● Assigned task: Only one stretch of the records below should be repeated. It starts with the line containing "Where should I click to: Click the forward" and goes on through the line containing "Task: Choose the EnableWindowsUpdate command", exactly as written.

┌─ Record extracts

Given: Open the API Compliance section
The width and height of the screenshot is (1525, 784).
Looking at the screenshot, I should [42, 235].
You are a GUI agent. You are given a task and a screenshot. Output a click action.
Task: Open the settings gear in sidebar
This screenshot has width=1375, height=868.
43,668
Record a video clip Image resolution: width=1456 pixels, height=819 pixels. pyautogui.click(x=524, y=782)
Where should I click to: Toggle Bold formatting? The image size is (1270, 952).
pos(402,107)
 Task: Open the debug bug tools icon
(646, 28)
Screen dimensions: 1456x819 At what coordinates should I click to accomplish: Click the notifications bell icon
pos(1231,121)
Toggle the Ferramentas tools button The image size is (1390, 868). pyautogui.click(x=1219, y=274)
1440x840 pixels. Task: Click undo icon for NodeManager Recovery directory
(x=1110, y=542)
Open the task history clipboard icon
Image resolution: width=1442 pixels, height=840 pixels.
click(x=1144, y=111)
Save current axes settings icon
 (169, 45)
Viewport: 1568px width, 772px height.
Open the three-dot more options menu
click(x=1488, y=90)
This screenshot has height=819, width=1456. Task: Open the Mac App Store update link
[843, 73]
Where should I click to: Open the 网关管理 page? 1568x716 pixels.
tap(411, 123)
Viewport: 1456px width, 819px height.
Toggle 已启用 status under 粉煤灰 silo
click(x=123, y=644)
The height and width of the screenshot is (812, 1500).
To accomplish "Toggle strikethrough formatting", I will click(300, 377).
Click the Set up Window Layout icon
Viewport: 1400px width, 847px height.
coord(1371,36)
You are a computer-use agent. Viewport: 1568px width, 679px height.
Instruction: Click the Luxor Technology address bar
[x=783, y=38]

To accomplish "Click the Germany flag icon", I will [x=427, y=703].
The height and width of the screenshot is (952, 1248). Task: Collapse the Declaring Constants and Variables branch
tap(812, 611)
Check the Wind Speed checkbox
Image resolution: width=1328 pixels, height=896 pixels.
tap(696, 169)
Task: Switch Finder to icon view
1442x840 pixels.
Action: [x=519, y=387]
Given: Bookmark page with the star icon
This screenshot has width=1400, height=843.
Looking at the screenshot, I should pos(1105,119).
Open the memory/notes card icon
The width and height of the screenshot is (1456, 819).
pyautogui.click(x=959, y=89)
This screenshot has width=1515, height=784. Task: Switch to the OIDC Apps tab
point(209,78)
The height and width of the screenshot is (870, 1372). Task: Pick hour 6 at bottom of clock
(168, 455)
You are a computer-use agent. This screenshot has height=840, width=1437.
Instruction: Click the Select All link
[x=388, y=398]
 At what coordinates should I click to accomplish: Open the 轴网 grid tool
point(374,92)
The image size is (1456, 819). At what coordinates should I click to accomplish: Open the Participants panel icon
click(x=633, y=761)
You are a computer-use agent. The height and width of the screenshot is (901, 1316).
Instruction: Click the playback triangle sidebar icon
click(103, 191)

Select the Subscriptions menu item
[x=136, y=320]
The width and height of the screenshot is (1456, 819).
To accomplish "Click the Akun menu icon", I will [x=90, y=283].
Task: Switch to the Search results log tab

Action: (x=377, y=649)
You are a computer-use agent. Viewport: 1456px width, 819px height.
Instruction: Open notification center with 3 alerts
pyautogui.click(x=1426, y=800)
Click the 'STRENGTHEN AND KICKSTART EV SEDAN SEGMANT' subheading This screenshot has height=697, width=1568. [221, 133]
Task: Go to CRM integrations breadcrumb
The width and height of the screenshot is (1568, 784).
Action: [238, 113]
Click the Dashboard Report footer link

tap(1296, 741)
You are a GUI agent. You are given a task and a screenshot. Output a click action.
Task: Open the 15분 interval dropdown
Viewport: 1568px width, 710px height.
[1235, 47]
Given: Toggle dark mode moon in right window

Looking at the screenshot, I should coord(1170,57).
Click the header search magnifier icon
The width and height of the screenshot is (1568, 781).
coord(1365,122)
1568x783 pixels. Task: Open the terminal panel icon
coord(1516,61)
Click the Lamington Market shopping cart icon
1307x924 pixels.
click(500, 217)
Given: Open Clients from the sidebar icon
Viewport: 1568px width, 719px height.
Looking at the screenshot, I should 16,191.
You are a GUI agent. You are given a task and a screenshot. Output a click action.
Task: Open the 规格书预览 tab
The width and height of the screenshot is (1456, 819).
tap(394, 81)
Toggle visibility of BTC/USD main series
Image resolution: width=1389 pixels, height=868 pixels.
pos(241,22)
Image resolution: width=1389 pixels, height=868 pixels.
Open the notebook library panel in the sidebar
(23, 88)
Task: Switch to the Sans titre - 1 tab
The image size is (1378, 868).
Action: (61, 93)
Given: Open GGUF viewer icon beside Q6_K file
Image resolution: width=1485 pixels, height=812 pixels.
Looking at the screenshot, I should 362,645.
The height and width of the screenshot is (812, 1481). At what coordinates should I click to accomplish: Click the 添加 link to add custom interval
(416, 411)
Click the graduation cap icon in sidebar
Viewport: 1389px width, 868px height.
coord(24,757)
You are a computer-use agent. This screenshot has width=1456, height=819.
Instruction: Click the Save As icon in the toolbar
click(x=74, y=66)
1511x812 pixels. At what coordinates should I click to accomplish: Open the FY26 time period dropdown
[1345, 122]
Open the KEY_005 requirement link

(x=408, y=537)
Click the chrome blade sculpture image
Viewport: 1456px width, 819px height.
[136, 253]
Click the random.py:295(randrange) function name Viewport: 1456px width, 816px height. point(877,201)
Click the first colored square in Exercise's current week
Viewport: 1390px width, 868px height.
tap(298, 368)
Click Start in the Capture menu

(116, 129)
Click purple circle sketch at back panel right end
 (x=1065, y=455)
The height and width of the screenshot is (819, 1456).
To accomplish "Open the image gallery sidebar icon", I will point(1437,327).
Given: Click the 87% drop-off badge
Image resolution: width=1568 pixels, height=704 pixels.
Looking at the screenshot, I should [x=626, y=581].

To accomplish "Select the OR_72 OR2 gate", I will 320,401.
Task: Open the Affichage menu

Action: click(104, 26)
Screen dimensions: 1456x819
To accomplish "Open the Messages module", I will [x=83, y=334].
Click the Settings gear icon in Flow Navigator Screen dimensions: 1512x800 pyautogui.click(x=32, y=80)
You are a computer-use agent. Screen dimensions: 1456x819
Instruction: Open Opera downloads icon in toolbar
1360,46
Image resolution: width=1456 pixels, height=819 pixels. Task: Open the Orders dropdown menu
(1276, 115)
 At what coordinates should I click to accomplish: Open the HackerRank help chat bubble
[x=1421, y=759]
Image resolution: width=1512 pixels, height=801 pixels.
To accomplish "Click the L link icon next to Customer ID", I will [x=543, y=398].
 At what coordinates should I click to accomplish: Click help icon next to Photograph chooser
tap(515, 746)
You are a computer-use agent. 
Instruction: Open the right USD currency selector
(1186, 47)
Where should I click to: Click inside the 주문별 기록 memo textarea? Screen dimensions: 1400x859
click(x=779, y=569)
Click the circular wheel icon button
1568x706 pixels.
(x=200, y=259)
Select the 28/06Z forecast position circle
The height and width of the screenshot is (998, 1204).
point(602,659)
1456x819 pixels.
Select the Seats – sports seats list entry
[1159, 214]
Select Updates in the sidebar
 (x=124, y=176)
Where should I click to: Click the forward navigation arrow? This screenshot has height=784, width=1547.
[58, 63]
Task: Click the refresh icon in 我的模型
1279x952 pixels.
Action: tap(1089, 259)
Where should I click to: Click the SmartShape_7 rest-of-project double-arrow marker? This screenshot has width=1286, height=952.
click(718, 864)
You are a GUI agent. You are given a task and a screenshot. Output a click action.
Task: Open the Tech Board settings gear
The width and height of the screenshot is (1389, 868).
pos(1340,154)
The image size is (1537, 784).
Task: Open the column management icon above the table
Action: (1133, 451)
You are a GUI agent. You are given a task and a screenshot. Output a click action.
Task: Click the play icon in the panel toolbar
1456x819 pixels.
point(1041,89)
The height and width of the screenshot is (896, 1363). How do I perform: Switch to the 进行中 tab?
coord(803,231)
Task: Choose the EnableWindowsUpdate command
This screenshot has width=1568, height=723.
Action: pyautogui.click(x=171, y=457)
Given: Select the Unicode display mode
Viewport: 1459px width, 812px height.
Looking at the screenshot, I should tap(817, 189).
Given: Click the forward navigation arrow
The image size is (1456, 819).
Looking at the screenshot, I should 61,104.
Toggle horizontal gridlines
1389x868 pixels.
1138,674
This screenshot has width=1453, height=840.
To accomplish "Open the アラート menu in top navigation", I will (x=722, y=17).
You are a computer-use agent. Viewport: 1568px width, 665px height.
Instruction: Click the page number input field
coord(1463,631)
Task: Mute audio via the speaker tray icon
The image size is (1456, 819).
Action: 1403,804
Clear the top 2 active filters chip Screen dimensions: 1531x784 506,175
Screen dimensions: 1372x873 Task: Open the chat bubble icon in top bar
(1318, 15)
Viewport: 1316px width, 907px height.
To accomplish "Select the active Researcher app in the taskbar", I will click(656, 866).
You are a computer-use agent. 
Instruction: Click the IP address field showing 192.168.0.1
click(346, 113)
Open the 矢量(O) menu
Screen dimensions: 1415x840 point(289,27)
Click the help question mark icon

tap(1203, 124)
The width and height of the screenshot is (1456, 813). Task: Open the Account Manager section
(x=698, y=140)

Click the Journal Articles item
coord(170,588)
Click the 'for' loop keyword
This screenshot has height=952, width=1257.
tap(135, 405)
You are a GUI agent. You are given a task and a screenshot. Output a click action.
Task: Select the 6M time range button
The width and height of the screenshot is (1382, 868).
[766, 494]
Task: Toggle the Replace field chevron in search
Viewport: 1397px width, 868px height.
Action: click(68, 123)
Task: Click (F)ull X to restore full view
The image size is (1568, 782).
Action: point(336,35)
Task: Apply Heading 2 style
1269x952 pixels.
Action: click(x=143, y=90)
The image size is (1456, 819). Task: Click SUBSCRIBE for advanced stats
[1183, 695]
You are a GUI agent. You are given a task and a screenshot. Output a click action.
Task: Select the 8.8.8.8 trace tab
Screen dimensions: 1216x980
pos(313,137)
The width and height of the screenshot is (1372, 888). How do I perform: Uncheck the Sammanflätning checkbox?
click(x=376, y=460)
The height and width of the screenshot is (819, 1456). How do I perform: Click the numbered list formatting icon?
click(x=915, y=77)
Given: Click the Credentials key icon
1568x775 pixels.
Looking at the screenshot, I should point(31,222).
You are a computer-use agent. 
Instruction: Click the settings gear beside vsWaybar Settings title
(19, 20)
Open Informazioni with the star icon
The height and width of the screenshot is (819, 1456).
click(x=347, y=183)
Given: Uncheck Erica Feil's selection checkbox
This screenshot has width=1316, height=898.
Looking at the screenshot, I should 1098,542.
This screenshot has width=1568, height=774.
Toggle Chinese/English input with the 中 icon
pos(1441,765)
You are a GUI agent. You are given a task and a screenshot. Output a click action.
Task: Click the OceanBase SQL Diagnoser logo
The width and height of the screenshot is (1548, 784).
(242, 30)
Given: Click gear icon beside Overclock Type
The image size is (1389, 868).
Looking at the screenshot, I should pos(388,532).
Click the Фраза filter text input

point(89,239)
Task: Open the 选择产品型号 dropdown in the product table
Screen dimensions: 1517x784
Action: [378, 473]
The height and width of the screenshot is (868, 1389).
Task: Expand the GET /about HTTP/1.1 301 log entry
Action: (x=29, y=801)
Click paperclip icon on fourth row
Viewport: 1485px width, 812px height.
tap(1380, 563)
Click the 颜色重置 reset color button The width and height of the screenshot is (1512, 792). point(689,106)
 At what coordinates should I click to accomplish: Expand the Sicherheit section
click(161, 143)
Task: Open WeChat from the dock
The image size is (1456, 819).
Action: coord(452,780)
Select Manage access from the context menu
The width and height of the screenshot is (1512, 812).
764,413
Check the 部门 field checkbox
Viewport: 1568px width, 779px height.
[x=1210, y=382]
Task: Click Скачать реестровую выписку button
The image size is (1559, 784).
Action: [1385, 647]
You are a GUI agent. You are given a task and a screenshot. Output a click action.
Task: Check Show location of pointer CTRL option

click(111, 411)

└─

● Reply:
Where should I click to: Click the forward navigation arrow? This screenshot has height=784, width=1547.
[58, 63]
Task: Click the refresh icon in 我的模型
1279x952 pixels.
Action: tap(1089, 259)
Where should I click to: Click the SmartShape_7 rest-of-project double-arrow marker? This screenshot has width=1286, height=952.
click(718, 864)
You are a GUI agent. You are given a task and a screenshot. Output a click action.
Task: Open the Tech Board settings gear
The width and height of the screenshot is (1389, 868).
pos(1340,154)
The image size is (1537, 784).
Task: Open the column management icon above the table
Action: (1133, 451)
You are a GUI agent. You are given a task and a screenshot. Output a click action.
Task: Click the play icon in the panel toolbar
1456x819 pixels.
point(1041,89)
The height and width of the screenshot is (896, 1363). How do I perform: Switch to the 进行中 tab?
coord(803,231)
Task: Choose the EnableWindowsUpdate command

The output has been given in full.